Rise of the Tomb Raider: il ritorno di Lara Croft
Il reboot di Tomb Raider ha rappresentato una delle ultime grandi opere della scorsa generazione di console. Crystal Dynamics era riuscita a riscrivere un personaggio iconico come Lara Croft, Il titolo del 2013, infatti, aveva saputo resettare tanto il background narrativo di Lara, così come la giocabilità tipica della serie.
di Stefano Carnevali pubblicato il 11 Novembre 2015 nel canale VideogamesMicrosoftXboxSquare EnixKoch Media
Vette e baratri di tecnologia
Il comparto tecnico di Rise è convincente, anche se non strabiliante. Credo che i suoi limiti, al solito, siano dettati dal fatto che Crystal Dynamics abbia voluto fare uscire il titolo anche su Xbox 360. Gli scenari come detto, oltre a essere ben studiati, sono spesso sontuosamente realizzati, con giochi di luce e ‘verticalità’ che emozionano. Sia le location siriane, sia quelle siberiane godono di un trattamento adeguato. Personalmente, sono stato particolarmente impressionato dagli ambienti interni, soprattutto per quelli sviluppati in altezza. Molto buoni anche gli effetti acqua/bagnato.
Molto bene per le animazioni dei corpi: Lara, ma anche i nemici, si muovono con credibilità e fluidità, producendosi in un numero davvero elevatissimo di azioni diverse. Non altrettanto si può dire della mimica facciale dei personaggi - anche della stessa Lara -: per quanto ci si attesti su livelli di buon qualità, siamo ben lontani dai picchi di eccellenza toccati anche di recente, da altri titoli che hanno come riferimento Xbox One.

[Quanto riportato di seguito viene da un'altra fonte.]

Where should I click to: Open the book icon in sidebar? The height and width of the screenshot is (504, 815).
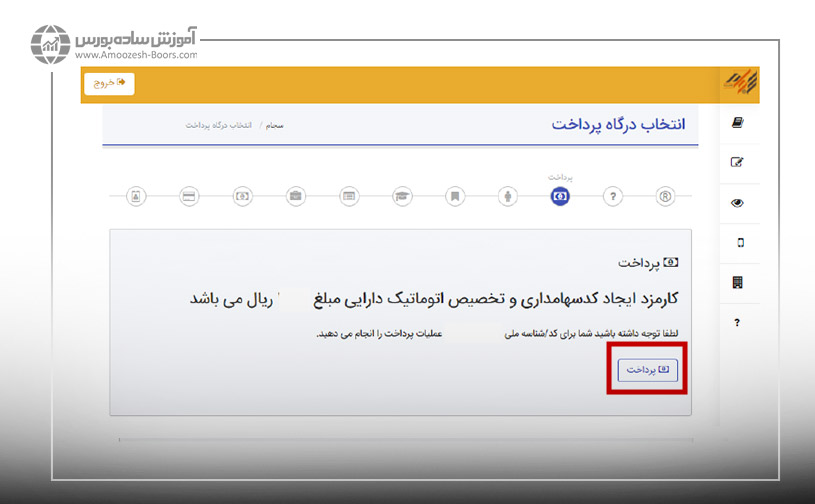(x=738, y=124)
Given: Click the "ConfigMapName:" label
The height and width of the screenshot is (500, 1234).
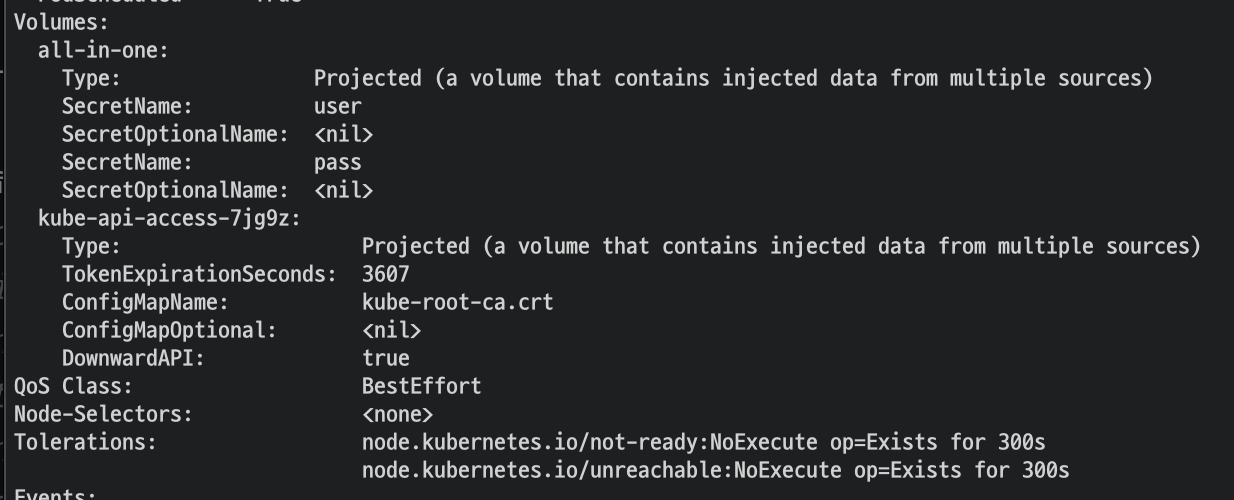Looking at the screenshot, I should click(145, 302).
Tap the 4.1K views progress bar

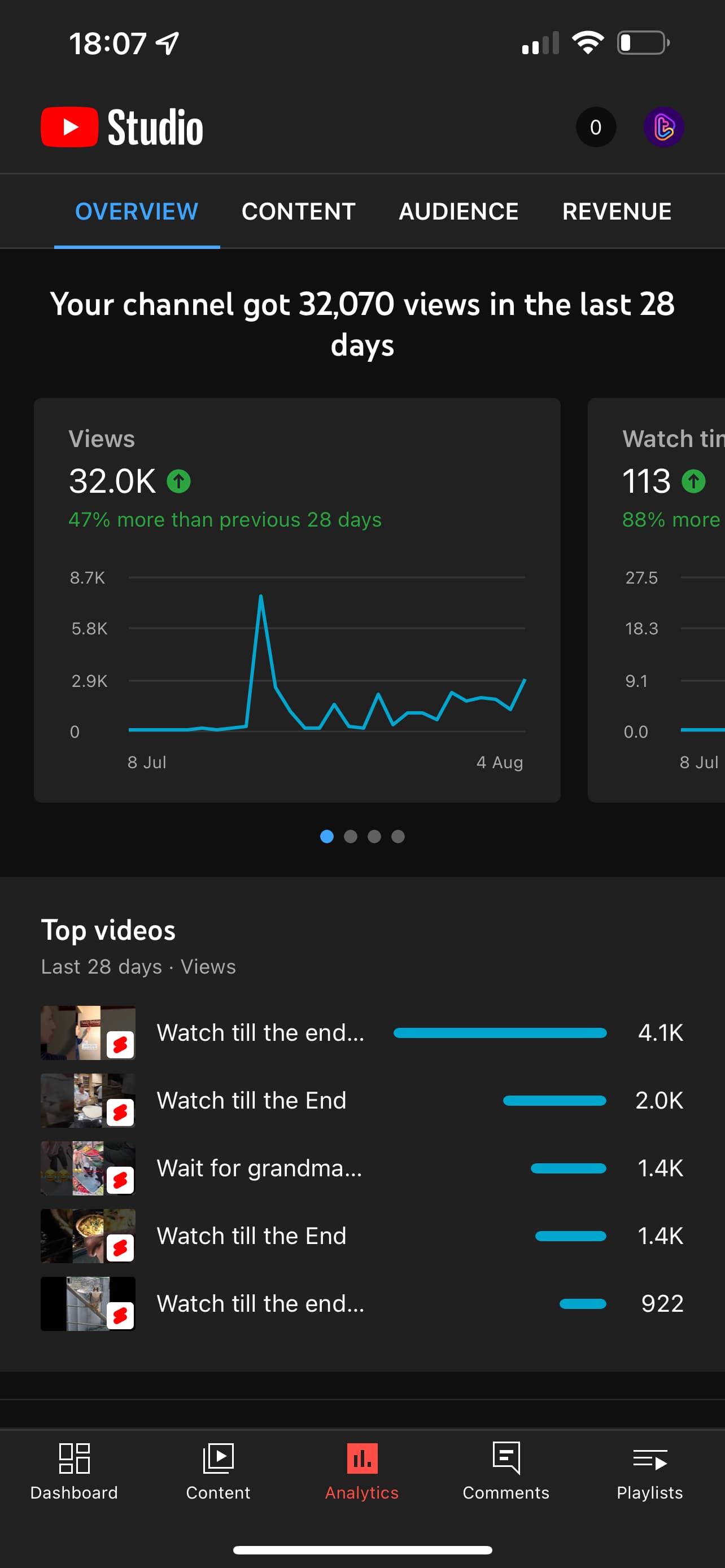[x=500, y=1033]
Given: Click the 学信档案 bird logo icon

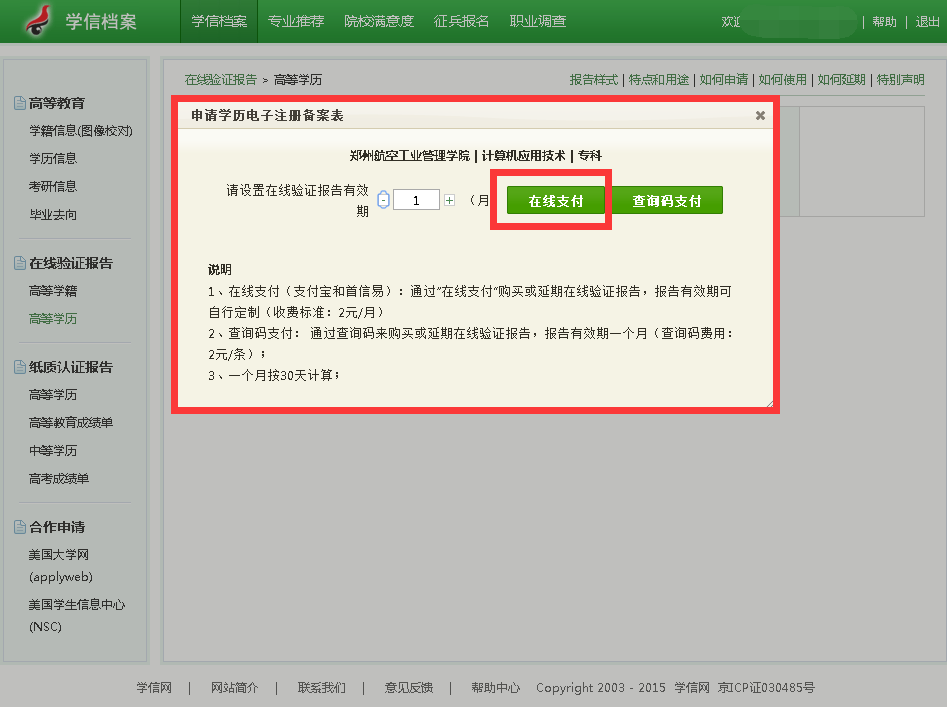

Ho volutamente lasciato per ultimo il discorso tombe. Molti utenti, completato il gioco del 2013, si sono lamentati di una certa debolezza della componente di esplorazione delle tombe, con il conseguente ridimensionamento degli enigmi. Rise propone, in questo ambito, un deciso passo in avanti (o all’indietro, se si pensa alla tradizione della serie).
Le tombe ci sono e rappresentano una buona sfida, sia ‘di scalata’, sia di logica. Certo - come tutto il resto del gioco - non sono mai caratterizzate da una difficoltà complessiva molto elevata, ma si mantengono agili, divertenti e sufficientemente articolati e impegnative. Contengono anche retribuzioni gustose, tra cui abilità ‘esclusive’, che Lara apprenderà immediatamente, dopo aver letto antichi manuali bizantini.
Prima di lasciarvi al commento finale, vorrei spendere qualche riga per abbozzare (MA SOLO ABBOZZARE) un confronto con Uncharted, il principale ‘avversario’ (soprattutto per via delle politiche commerciali di Microsoft) del nuovo corso di Tomb Raider.
A livello ludico, non ci si può nascondere, il reboot delle avventure di Lara Croft ha pescato a piene mani da Uncharted. Soprattutto per quanto riguarda la componente atletico-platformistica e, in qualche modo, per l’approccio stealth ai combattimenti. La marcia in più del prodotto Crystal Dynamics è data dalla struttura esplorativa semi-open world, davvero ben riuscita in questo Rise.
A livello di setting narrativo - per quanto entrambe le saghe mettano in gioco avventure incentrate su misteri storici tutto sommato riconducibili alla realtà - abbiamo un Uncharted più impegnato (visto che spesso si misura con miti e personaggi celebri) e un Tomb Raider maggiormente votato al fantastico.
In termini di caratterizzazione dei personaggi, infine, mi pare di poter dire che il prodotto Naughty Dog abbia ancora qualche punto di vantaggio, per quanto visto sin qui. Le trame di Uncharted risultano meno lineari e prevedibili ma, soprattutto, fa la differenza la caratterizzazione dei personaggi: tutto il cast che ruota attorno a Nathan Drake è spesso memorabile, mentre in Tomb Raider (maggiormente in Rise, rispetto al capitolo del 2013) Lara spadroneggia, relegando comprimari e antagonisti un po’ troppo sullo sfondo.